The CECC has identified 173 people so far who had been in contact with the local woman, three of whom are friends and 170 work colleagues, the CECC said.

Of the group, 170 have already tested negative for the disease, including four people who had symptoms and were tested twice, the CECC said.

The tests of the remaining three contacts are still being processed, the CECC said, adding that further contact tracing is ongoing.

Other than the woman, the New Zealand pilot also infected two of his co-workers, a Taiwanese pilot and a Japanese pilot, according to the CECC.

Of the 95 contacts of the three pilots, 93 have been tested so far, with 89 coming back negative, one positive (the local case mentioned previously), and three with results pending .

The other two contacts have yet to be tested, the CECC said.

Also on Wednesday, CECC officials called on the public to not spread unverified information related to COVID-19 cases in Taiwan, in response to a document circulating online that lists places the New Zealand pilot allegedly visited in northern Taiwan.

Chen Shih-chung (陳時中), who is the head of the Ministry of Health and Welfare (MOHW) and the CECC, said information about where a COVID-19 case has been is only released when it is hard to determine who they were in contact with at those places.

When asked about the authenticity of the list, CECC spokesman Chuang Jen-hsiang (莊人祥) declined to answer, saying that "there is no need to know right now whether it is real or not."

In either case, spreading this information is illegal, Chuang said. The MOHW is investigating if one of its employees is responsible, added Chen.

Chuang also called on the public to not share unverified information, as it can become a form of witch-hunt and does not aid the contact tracing process.

Although the CECC has declined to confirm whether the list is real or not, three establishments included on it commented on the matter on Wednesday.

Brother Hotel said that the pilot parked his car at the hotel on Dec. 9 and ate at a nearby restaurant. He was only in contact with the parking lot attendant who took his temperature, the hotel said.

As the hotel undergoes routine disinfection and none of its employees have shown symptoms, there is no cause for alarm, the hotel said.

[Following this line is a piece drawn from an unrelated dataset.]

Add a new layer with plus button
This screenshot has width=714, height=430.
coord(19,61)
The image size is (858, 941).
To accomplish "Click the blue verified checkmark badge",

The Qingcheng branch of Movenpick Café, which is also included on the list, said in a statement that the pilot ate there for an hour on the afternoon of Dec. 9.

All of the employees at the cafe wear masks throughout the workday and disinfect all utensils and table surfaces used by customers, the cafe said.

The cafe was also thoroughly disinfected after the CECC informed them about the pilot's visit, and no employees have had symptoms so far, the cafe said.

The Taipei Office of the Japan-Taiwan Exchange Association said the pilot might have visited the building, and it has disinfected all public areas.

The only places the CECC has confirmed the pilot visited are Shin Kong Mitsukoshi Department Store's Tianmu branch, SOGO Department Store's Tianmu branch, and Costco's Nankan outlet.